Some such rhapsody as this was running through the thoughts, and breaking forth in slight mutterings from the lips of the Captain of Musqueteers, on an afternoon in this much lauded month of October, in the year I have alluded to in a former chapter, as he sate in front of his quarters in the fort. A small table was displayed upon the pavement, supplied with a flagon, pipes, and drinking cups. The Captain's solid bulk was deposited in a broad arm-chair, close by the table. His sword and cloak lay upon a bench at the door, and a light breeze flickered amongst his short and hoary locks, where they escaped from the cover of a cloth bonnet which he had now substituted for his beaver. A sentinel stood on post at the gate, towards which the Captain, as he slowly quaffed a cup, ever and anon turned an expectant eye. Once or twice he rose from his seat and strode backward and forward across the parade, then visited the rampart, which afforded him a view of the road leading from the town, and finally resumed his seat and renewed his solitary and slow potation.
When the sun had sunk halfway down the flag-staff, the Captain's wishes were crowned by the arrival of a brace of visiters.

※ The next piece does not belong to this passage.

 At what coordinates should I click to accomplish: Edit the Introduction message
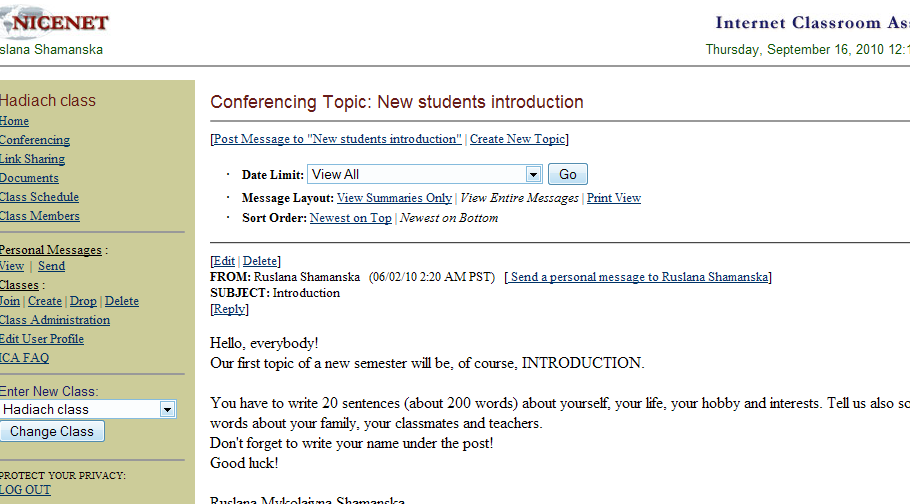click(x=224, y=261)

The first of these was Garret Weasel, the publican, a thin, small man, in a suit of gray; of a timid carriage and slender voice. He might have been observed for a restless, undefinable eye which seemed to possess the habitual circumspection of a tapster to see the need of a customer; and this expression was sustained by a rabbit-like celerity of motion which raised the opinion of his timidity. There was an air of assentation and reverence in his demeanour, which, perhaps, grew out of the domestic discipline of his spouse, a buxom dame with the heart of a lioness. She had trained Master Garret to her hand, where he might have worn out his days in implicit obedience, had it not luckily fallen out for him, that Captain Dauntrees had settled himself down in this corner of the New World. The Captain being a regular trafficker in the commodities of the Crow and Archer, and no whit over-awed by the supremacy of mine hostess, soon set himself about seducing her worse-half from his allegiance, so far as was necessary, at least, to satisfy his own cravings for company at the fort. He therefore freely made himself the scapegoat of Garret's delinquencies, confiding in the wheedling power of his tongue, to pacify the dame. With all the tapster's humility and meekness, he still followed the Captain through his irregularities with the adhesiveness and submission of a dog—carousing on occasion like a man of stouter mould, and imitating the reveller-tone of his companion with an ambitious though not always successful zeal. He did not naturally lack merriment; but it was not of the boisterous stamp: there was, at his worst outbreak, a glimmering of deference and respect, rising up to a rickety laugh, and a song sometimes, yet without violent clamour; and the salt tears were often wrung from his eyes by the pent-up laughter which his vocation and his subordinate temper had taught him it was unseemly to discharge in a volley.
His companion was a tall, sinewy, and grave person, habited in the guise of a forester—a cap, namely, of undressed deer skin, a buff jerkin, guarded by a broad belt and buckle at the waist, and leggings of brown leather. This was a Fleming, named Arnold de la Grange, who belonged to the corps of wood rangers in the service of the Lord Proprietary. He had arrived in the province in the time of Lord Cecilius, many years before, and had shared much of the toil of the early settlement. His weather-beaten and gaunt form, tawny cheek, and grizzled hair, bespoke a man inured to the hard service of a frontier life, whilst his erect port and firm step, evinced that natural gracefulness which belongs to men trained to the self-dependence necessary to breast the ever-surrounding perils of such a service. He was a man of few words, and these were delivered in a Low Dutch accent, which his long intercourse with the English had failed to correct. When his service on his range was intermitted, Arnold found quarters amongst the retainers of the Proprietary mansion, and the Proprietary himself manifested towards the forester that degree of trust, and even affection, which resulted from a high sense of his fidelity and conduct, and which gave him a position of more privilege than was enjoyed by the other dependents of the establishment. Being, at these intervals, an idler, he was looked upon with favour by the Captain of the fort, who was not slow to profit by the society of such a veteran in the long watches of a dull afternoon. By a customary consequence, Arnold was no less esteemed by the publican.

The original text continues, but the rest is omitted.